Further, counter-statements by Ellen G. White, if any, do not satisfy, here: Ellen G. White does not validate the Bible. The Bible validates Ellen G. White. It has the final say.
• The second error is the assumption what God makes can only have His qualities. (I also addressed this, partially, last week: I said it would be blasphemy to say God, the only Perfect Being, could make a being like Himself. In the words of Christian philosopher William Lane Craig, "I suspect the notion of a perfect creature is an oxymoron.")
More explicitly, there are two related problems within this 2nd assumption. Let me lay them out:
1) God is omnipotent. He can do anything which is not illogical, or does not contradict His nature.
For example, God cannot make a married bachelor, or a round square. These are self-contradictory and illogical.

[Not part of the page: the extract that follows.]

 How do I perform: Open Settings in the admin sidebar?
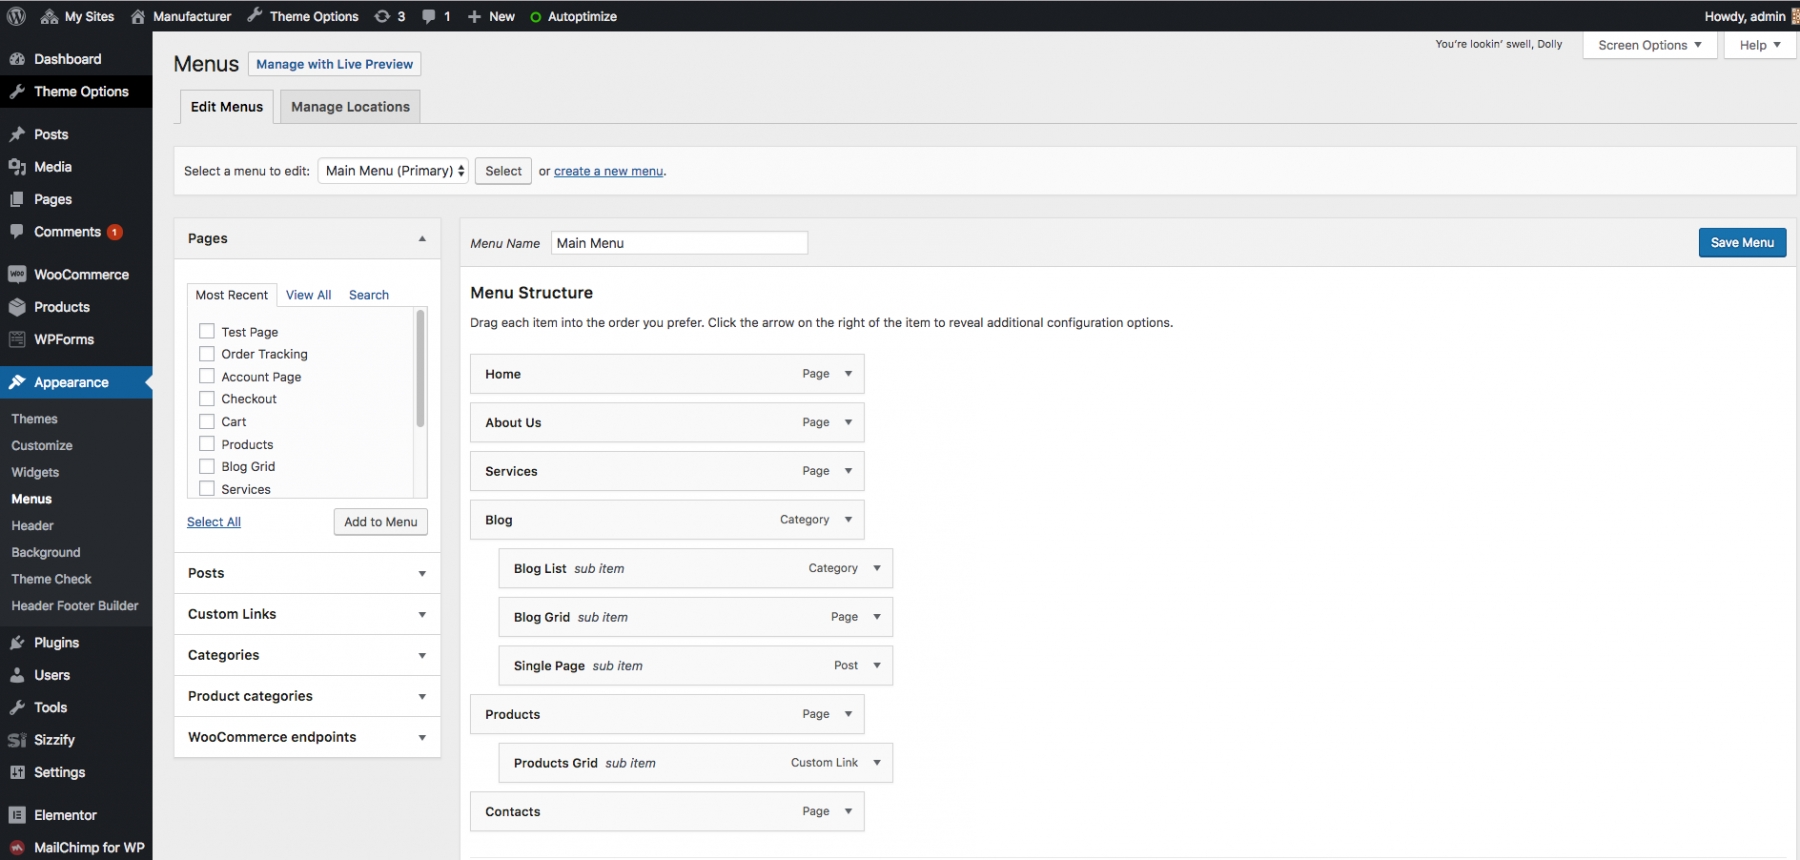point(59,772)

As well, God cannot make a rock so big He cannot lift it, nor can God lie. These are against His nature.
Clearly, for God to make a very good world, with very good creatures, is neither: It is not illogical, nor does it contradict His nature.
Further, to suppose a perfect God can only make perfect things requires severe commitments to notions about God’s creative power; ones which cannot reasonably be sustained; e.g., could a God who only makes perfect things flatten a tire?

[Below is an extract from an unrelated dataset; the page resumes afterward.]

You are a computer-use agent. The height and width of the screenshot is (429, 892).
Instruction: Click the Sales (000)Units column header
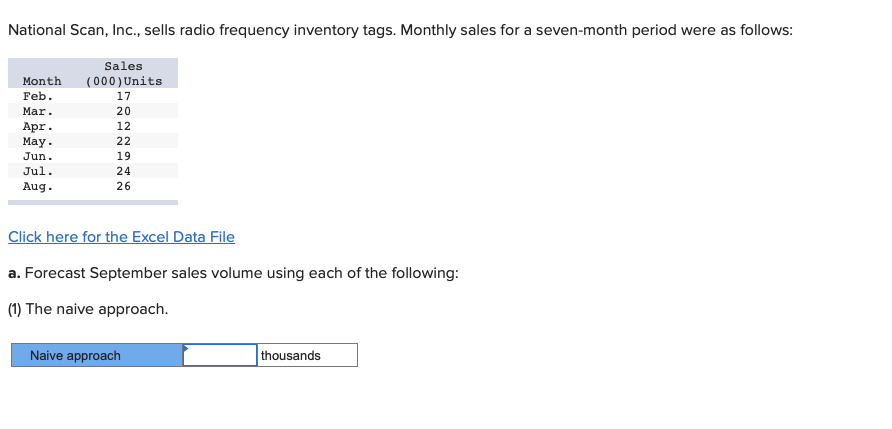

2) The biggest objection to Br. McGregor, Sr.’s argument, however — i.e., a perfect God could not make a less-than-perfect world — might best be framed by this question: “Does this property of God’s power extend to all of God’s qualities?"
For example, by Br. McGregor, Sr.'s argument, since God is, also, incapable of sin, He should only have been able to make beings who were incapable of sin. Clearly, this was not the case. But to suppose, in creative acts, God's perfection is irrepressible, but His other qualities are restrained, is arbitrary.
In 1 Cor. 4:6, Paul gives counsel Adventists would do well to heed: "Do not go beyond what is written.” God made the world very good. He made it briefly, yet layered it with complex, interactive systems and subsystems whose collaborations boggle human comprehension. (See: https://bit.ly/HeIsLord)
The Creation was, and is, fit for its purpose — "very good" — but also capable of improvement (Gen. 1:28), development (Gen. 2:15)…and even oppositional change: Adam & Eve, sinless, could sin (Gen. 3). As I said to an elder in my own congregation, you probably wouldn’t have been able to sin in a "perfect" garden, and certainly not if its inhabitants were both good and perfect.
But its occupants did sin. This leads us to today’s lesson: The Fall.
I suppose it depends upon what definition of "perfection" one is using. Is it possible for something to be "perfect" in stages? - i.e., perfect in each stage of development?
Certainly it is obviously true that only God is absolutely perfect in the sense of no further room for improvement. However, it could also be true that something less than God could also be "perfect" with respect to what God designed it to be at a given point in time.
Either way, I think all would agree that God did not design that anything should be evil or that any sentient being should suffer. The existence of evil and of suffering is purely the result of free choices that deviated from the original Will of God for us and for our world...
Harry i think you want to get in the mind of God .I believe that God know that man would have sin that's why he gave them free choice. example does God have to tell you don't smoke for it wii destroy you.